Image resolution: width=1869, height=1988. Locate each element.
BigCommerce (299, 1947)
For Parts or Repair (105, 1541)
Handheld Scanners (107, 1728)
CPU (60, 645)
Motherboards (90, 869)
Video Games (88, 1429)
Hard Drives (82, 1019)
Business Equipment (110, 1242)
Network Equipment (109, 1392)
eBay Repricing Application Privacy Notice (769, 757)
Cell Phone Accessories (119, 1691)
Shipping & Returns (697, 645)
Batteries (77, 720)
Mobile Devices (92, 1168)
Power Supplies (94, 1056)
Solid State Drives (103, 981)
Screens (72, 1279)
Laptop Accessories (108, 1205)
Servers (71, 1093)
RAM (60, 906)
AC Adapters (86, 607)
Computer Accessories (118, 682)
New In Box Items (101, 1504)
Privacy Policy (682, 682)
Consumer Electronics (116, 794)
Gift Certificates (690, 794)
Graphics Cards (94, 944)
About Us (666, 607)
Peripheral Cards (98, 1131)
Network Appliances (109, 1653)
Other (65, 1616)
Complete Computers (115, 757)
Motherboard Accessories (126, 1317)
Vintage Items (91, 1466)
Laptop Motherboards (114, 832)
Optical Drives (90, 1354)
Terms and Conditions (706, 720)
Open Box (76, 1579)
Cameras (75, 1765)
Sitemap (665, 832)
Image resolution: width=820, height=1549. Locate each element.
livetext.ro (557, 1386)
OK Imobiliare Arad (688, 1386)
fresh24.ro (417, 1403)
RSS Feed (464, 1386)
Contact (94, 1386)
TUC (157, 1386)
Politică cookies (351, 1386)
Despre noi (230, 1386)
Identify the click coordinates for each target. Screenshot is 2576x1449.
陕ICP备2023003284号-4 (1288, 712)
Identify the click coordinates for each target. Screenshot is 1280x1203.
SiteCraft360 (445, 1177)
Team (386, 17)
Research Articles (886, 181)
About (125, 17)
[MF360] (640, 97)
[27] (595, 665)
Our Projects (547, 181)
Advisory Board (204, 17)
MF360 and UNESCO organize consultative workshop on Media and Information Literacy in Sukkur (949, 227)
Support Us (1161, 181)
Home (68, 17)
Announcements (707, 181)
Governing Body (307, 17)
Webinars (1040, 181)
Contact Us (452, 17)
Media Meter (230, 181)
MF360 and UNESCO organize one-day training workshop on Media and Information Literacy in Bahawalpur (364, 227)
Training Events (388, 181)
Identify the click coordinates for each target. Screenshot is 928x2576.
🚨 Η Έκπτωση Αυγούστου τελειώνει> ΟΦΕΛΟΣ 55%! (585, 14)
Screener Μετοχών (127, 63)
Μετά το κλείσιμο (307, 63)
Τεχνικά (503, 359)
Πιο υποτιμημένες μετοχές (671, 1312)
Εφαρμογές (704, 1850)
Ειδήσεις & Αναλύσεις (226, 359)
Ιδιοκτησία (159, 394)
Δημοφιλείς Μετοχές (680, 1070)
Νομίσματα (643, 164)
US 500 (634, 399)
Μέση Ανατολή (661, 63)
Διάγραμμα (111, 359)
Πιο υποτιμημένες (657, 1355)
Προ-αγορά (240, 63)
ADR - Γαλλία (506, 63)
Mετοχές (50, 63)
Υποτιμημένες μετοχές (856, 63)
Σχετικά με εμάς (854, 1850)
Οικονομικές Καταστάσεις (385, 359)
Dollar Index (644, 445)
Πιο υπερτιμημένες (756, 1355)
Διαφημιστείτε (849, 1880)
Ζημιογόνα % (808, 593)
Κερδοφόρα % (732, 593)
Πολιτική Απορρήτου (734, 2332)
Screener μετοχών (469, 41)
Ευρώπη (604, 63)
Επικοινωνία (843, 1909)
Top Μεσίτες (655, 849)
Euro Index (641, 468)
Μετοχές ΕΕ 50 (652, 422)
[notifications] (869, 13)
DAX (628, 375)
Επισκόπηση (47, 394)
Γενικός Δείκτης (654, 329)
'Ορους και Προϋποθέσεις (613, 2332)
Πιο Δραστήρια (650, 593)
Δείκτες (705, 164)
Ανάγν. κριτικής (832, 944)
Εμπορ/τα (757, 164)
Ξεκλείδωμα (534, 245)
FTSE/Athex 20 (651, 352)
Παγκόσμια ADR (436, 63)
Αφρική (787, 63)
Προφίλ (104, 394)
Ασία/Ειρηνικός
§
Every line in the data above has to be retyped exactly.

Image resolution: width=1869, height=1988. Locate each element.
BigCommerce (299, 1947)
For Parts or Repair (105, 1541)
Handheld Scanners (107, 1728)
CPU (60, 645)
Motherboards (90, 869)
Video Games (88, 1429)
Hard Drives (82, 1019)
Business Equipment (110, 1242)
Network Equipment (109, 1392)
eBay Repricing Application Privacy Notice (769, 757)
Cell Phone Accessories (119, 1691)
Shipping & Returns (697, 645)
Batteries (77, 720)
Mobile Devices (92, 1168)
Power Supplies (94, 1056)
Solid State Drives (103, 981)
Screens (72, 1279)
Laptop Accessories (108, 1205)
Servers (71, 1093)
RAM (60, 906)
AC Adapters (86, 607)
Computer Accessories (118, 682)
New In Box Items (101, 1504)
Privacy Policy (682, 682)
Consumer Electronics (116, 794)
Gift Certificates (690, 794)
Graphics Cards (94, 944)
About Us (666, 607)
Peripheral Cards (98, 1131)
Network Appliances (109, 1653)
Other (65, 1616)
Complete Computers (115, 757)
Motherboard Accessories (126, 1317)
Vintage Items (91, 1466)
Laptop Motherboards (114, 832)
Optical Drives (90, 1354)
Terms and Conditions (706, 720)
Open Box (76, 1579)
Cameras (75, 1765)
Sitemap (665, 832)
Image resolution: width=820, height=1549. Locate each element.
livetext.ro (557, 1386)
OK Imobiliare Arad (688, 1386)
fresh24.ro (417, 1403)
RSS Feed (464, 1386)
Contact (94, 1386)
TUC (157, 1386)
Politică cookies (351, 1386)
Despre noi (230, 1386)
Identify the click coordinates for each target. Screenshot is 2576x1449.
陕ICP备2023003284号-4 (1288, 712)
Identify the click coordinates for each target. Screenshot is 1280x1203.
SiteCraft360 (445, 1177)
Team (386, 17)
Research Articles (886, 181)
About (125, 17)
[MF360] (640, 97)
[27] (595, 665)
Our Projects (547, 181)
Advisory Board (204, 17)
MF360 and UNESCO organize consultative workshop on Media and Information Literacy in Sukkur (949, 227)
Support Us (1161, 181)
Home (68, 17)
Announcements (707, 181)
Governing Body (307, 17)
Webinars (1040, 181)
Contact Us (452, 17)
Media Meter (230, 181)
MF360 and UNESCO organize one-day training workshop on Media and Information Literacy in Bahawalpur (364, 227)
Training Events (388, 181)
Identify the click coordinates for each target. Screenshot is 928x2576.
🚨 Η Έκπτωση Αυγούστου τελειώνει> ΟΦΕΛΟΣ 55%! (585, 14)
Screener Μετοχών (127, 63)
Μετά το κλείσιμο (307, 63)
Τεχνικά (503, 359)
Πιο υποτιμημένες μετοχές (671, 1312)
Εφαρμογές (704, 1850)
Ειδήσεις & Αναλύσεις (226, 359)
Ιδιοκτησία (159, 394)
Δημοφιλείς Μετοχές (680, 1070)
Νομίσματα (643, 164)
US 500 (634, 399)
Μέση Ανατολή (661, 63)
Διάγραμμα (111, 359)
Πιο υποτιμημένες (657, 1355)
Προ-αγορά (240, 63)
ADR - Γαλλία (506, 63)
Mετοχές (50, 63)
Υποτιμημένες μετοχές (856, 63)
Σχετικά με εμάς (854, 1850)
Οικονομικές Καταστάσεις (385, 359)
Dollar Index (644, 445)
Πιο υπερτιμημένες (756, 1355)
Διαφημιστείτε (849, 1880)
Ζημιογόνα % (808, 593)
Κερδοφόρα % (732, 593)
Πολιτική Απορρήτου (734, 2332)
Screener μετοχών (469, 41)
Ευρώπη (604, 63)
Επικοινωνία (843, 1909)
Top Μεσίτες (655, 849)
Euro Index (641, 468)
Μετοχές ΕΕ 50 (652, 422)
[notifications] (869, 13)
DAX (628, 375)
Επισκόπηση (47, 394)
Γενικός Δείκτης (654, 329)
'Ορους και Προϋποθέσεις (613, 2332)
Πιο Δραστήρια (650, 593)
Δείκτες (705, 164)
Ανάγν. κριτικής (832, 944)
Εμπορ/τα (757, 164)
Ξεκλείδωμα (534, 245)
FTSE/Athex 20 (651, 352)
Παγκόσμια ADR (436, 63)
Αφρική (787, 63)
Προφίλ (104, 394)
Ασία/Ειρηνικός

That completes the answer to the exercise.